The clear structuring of the diagram is what might be called “very German”: energy sources are at the left, with non-renewables at the top and renewables at the bottom. The second section shows energy conversion, the third section the energy use sectors. These are further broken down, before the arrow join again to show useful energy and energy losses (a 50:50 relationship). Losses in the conversion phase are shown as arrows that branch out vertically to the bottom. Exports and bunkering, on the other hands, is shown as vertical flow leaving to the top. Color coding is very clear, and flows are labeled with figures on each arrow. The unit is petajoule (PJ)

Even the black background goes well with the bright colours. Here are two close-ups of two sections from this energy flow diagram. Enjoy the beauty…

Sankey Diagram Function in R

I am always getting excited when I have a new e-mail with a Google alert for Sankey diagrams. This time I was directed to this blog post.

SankeyR is a function for the R open source statistical computing and graphics package based on the drawSankey routine for Matlab developed at EPFL. Aaron Berdanier at Colorado State adapted it to work with R. It produces simple left-to-right Sankey diagrams like this one:

The routine creates a plot in R, or can be outputed to bmp or pdf format. “Inputs do not need to equal losses. Any difference will be displayed as a discrepancy in the height of the left and right sides of the diagram. This capability enables the developer to examine imbalances in flows.”

Get the source from Aaron’s blog.

I have added SankeyR to the Sankey software list. Thanks Aaron for sharing this with the R community. I am just not sure how what to make of the blog name…

» **Exercise description**
Decide whether each statement agrees with the Sankey diagram text, answering yes or no and quoting the words from the text that settle it. 1. In the energy flow diagram, renewables sit at the top of the energy sources. 2. Aaron Berdanier adapted SankeyR to work with R. 3. SankeyR requires inputs to equal losses.

» **Supplied data**
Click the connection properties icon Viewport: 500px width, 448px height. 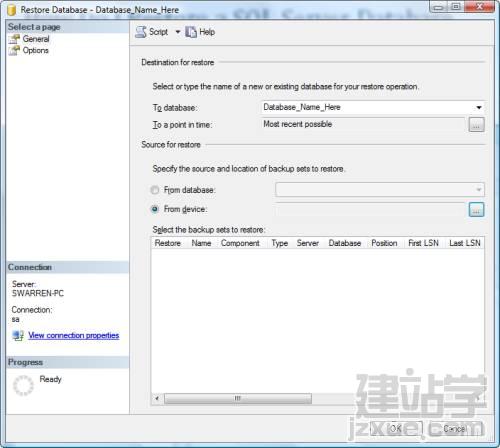18,335
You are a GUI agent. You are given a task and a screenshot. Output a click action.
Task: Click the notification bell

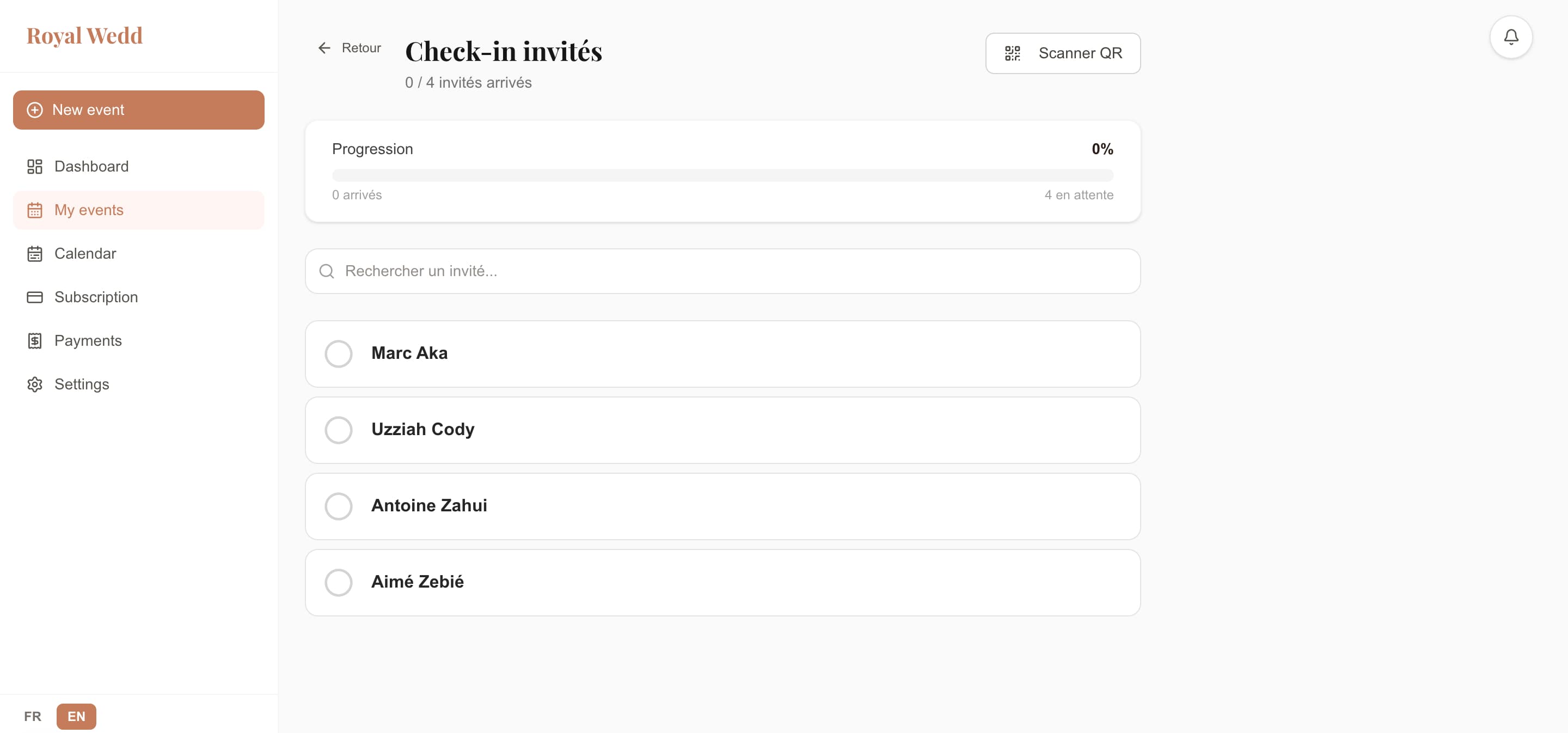coord(1512,36)
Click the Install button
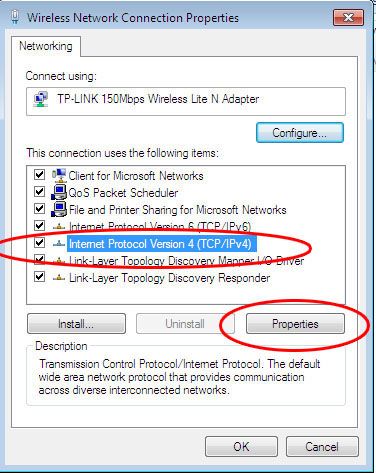The image size is (376, 473). tap(76, 324)
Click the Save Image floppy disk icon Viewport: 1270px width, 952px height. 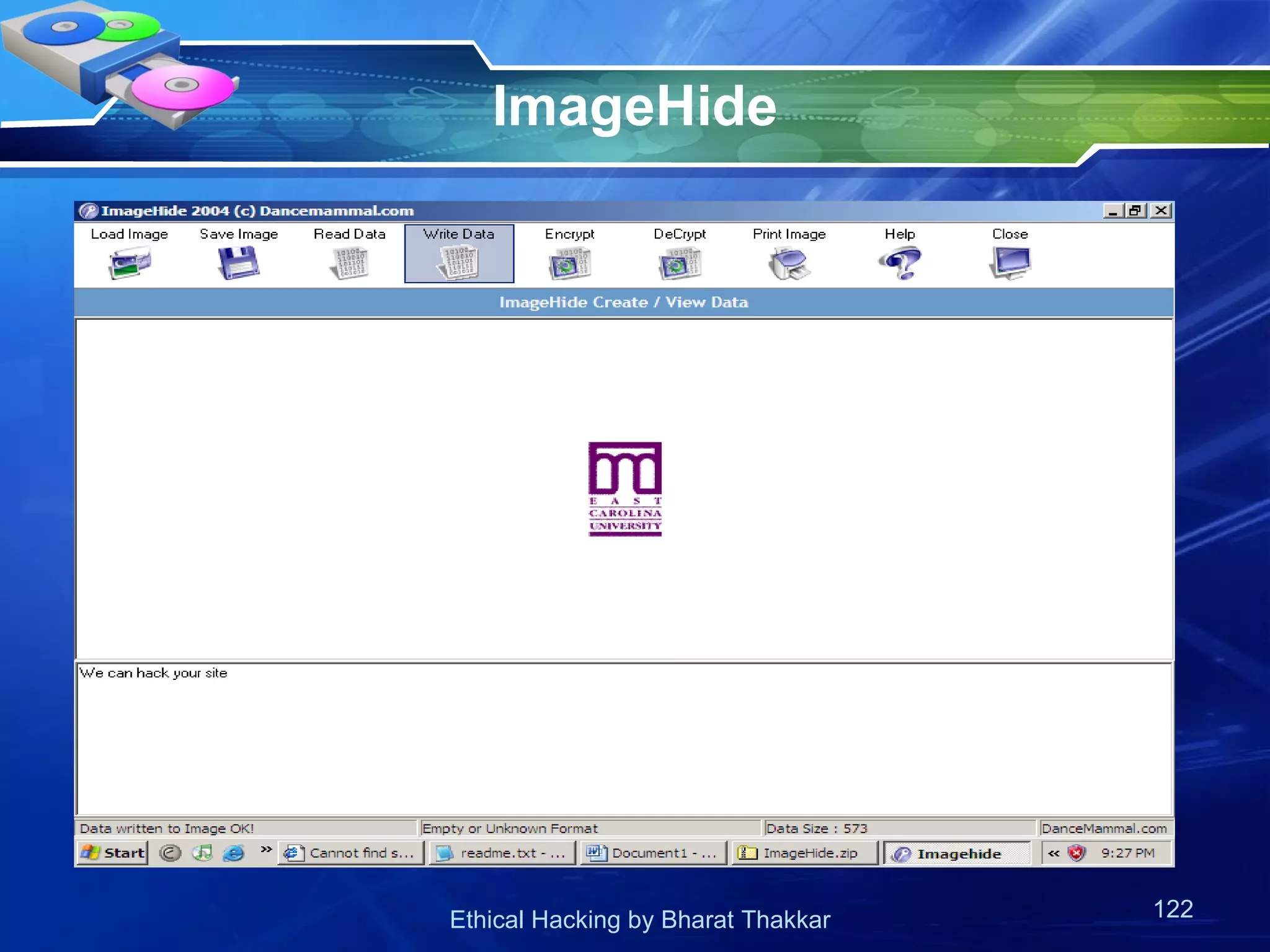tap(239, 263)
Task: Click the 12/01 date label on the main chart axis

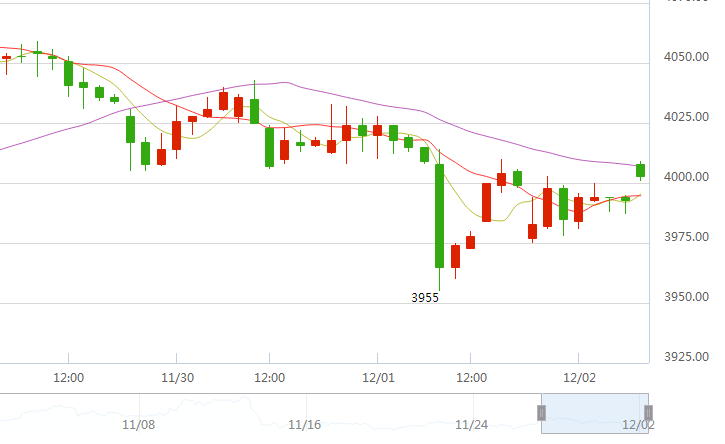Action: [377, 378]
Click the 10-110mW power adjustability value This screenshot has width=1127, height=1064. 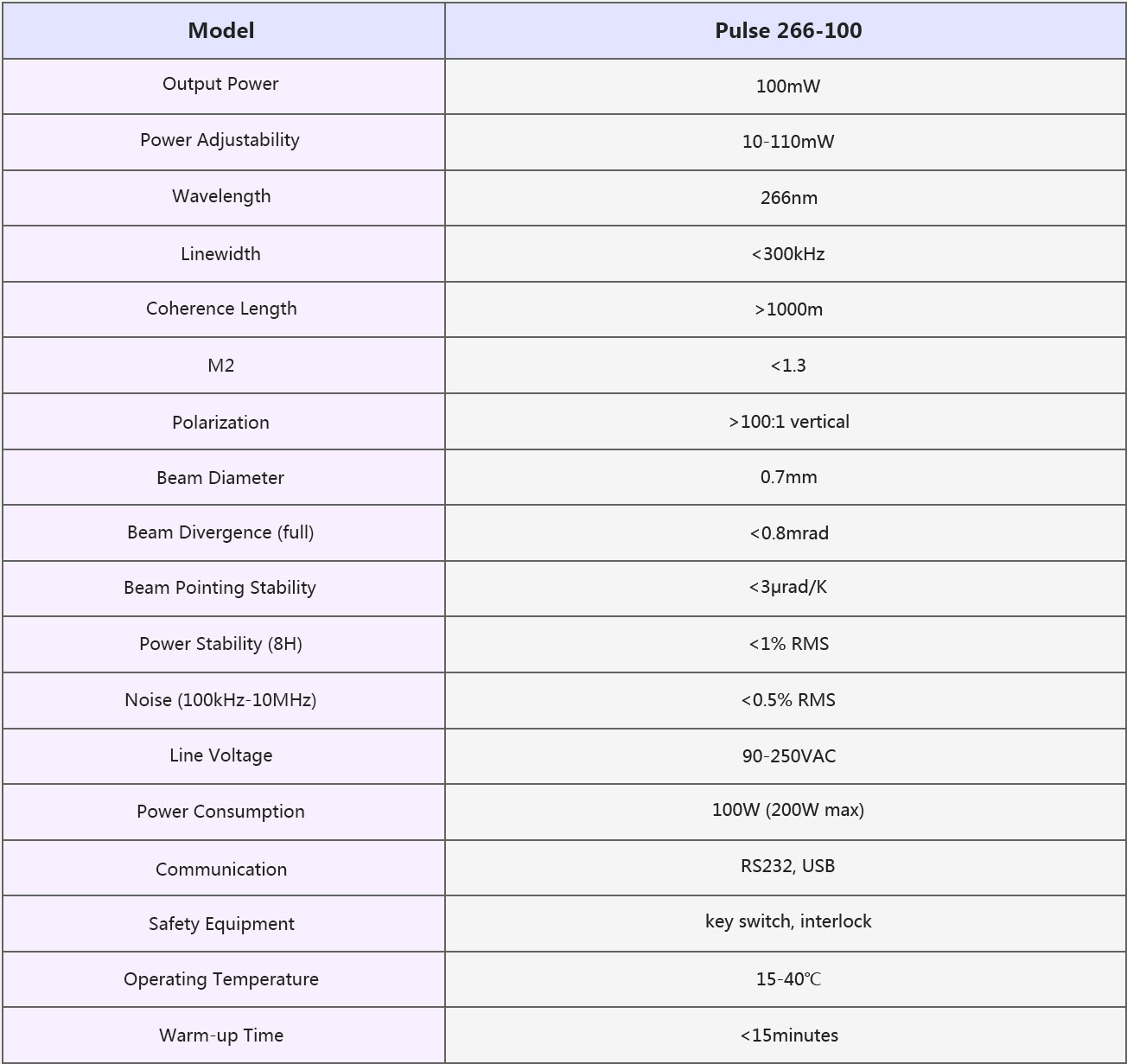click(x=788, y=142)
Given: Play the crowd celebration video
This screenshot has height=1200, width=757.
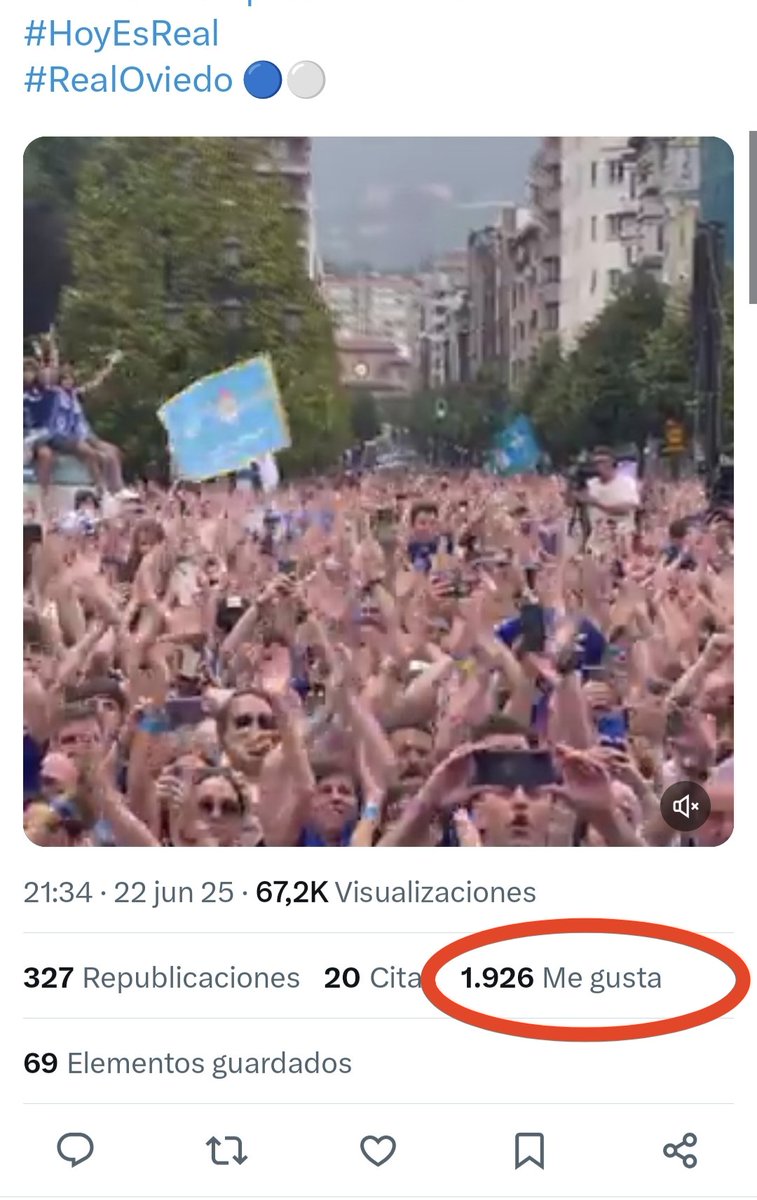Looking at the screenshot, I should [378, 492].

» **Written answer**
1. No: "non-renewables at the top and renewables at the bottom"
2. Yes: "Aaron Berdanier at Colorado State adapted it to work with R."
3. No: "Inputs do not need to equal losses."